## Excerpted records:
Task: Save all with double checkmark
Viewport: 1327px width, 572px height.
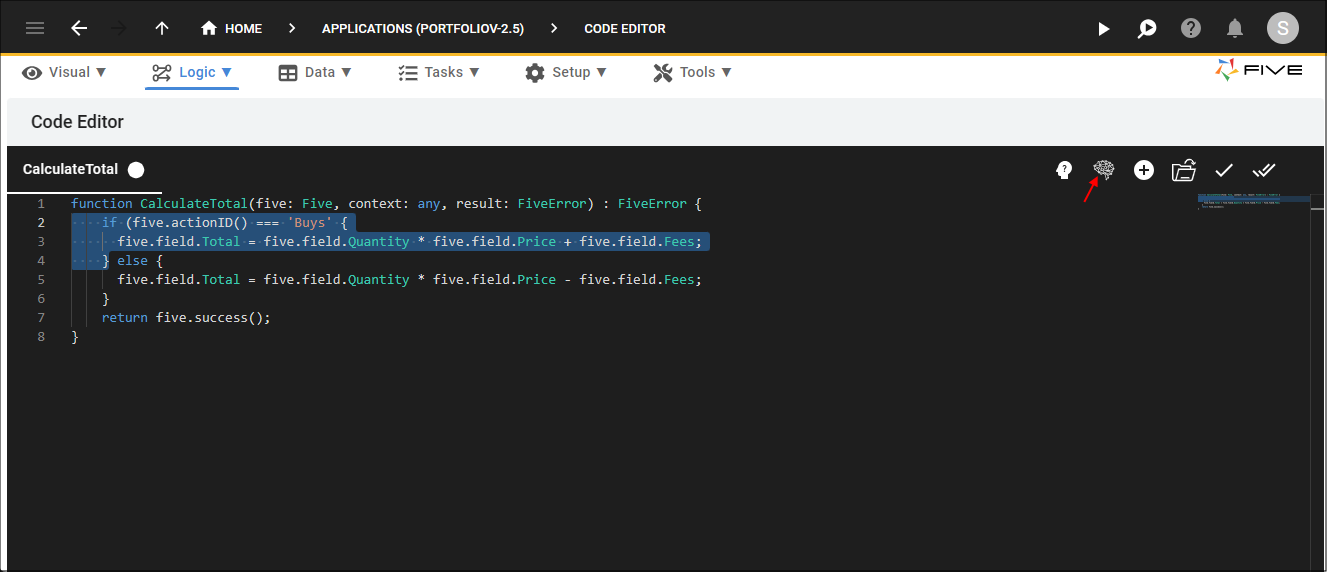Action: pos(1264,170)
* * *
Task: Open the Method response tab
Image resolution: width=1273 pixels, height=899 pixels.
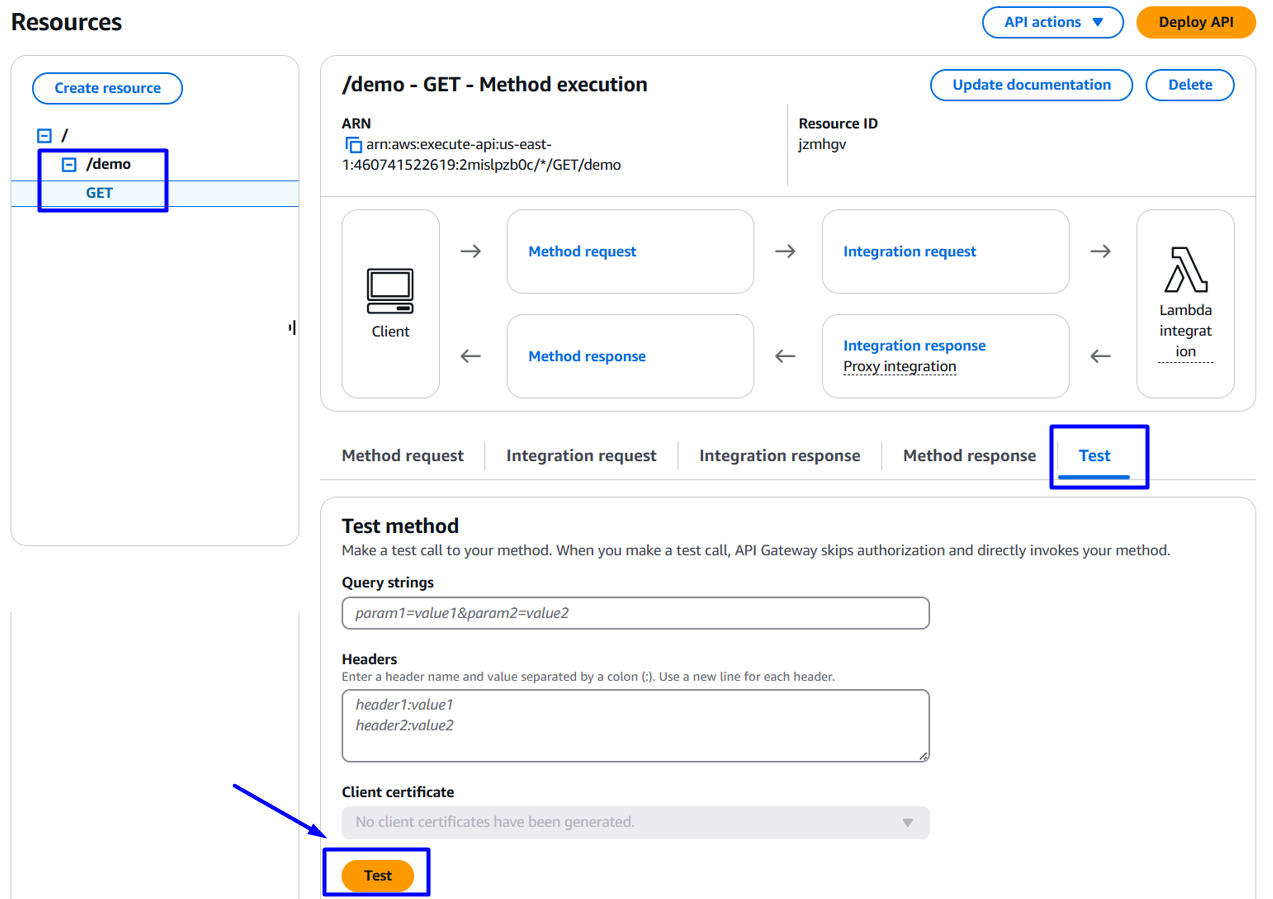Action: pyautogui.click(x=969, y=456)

## Problem to solve:
Check each line in the records above for the word "Task". Return those that have it.

## Written answer:
Task: Save all with double checkmark
Task: Open the Method response tab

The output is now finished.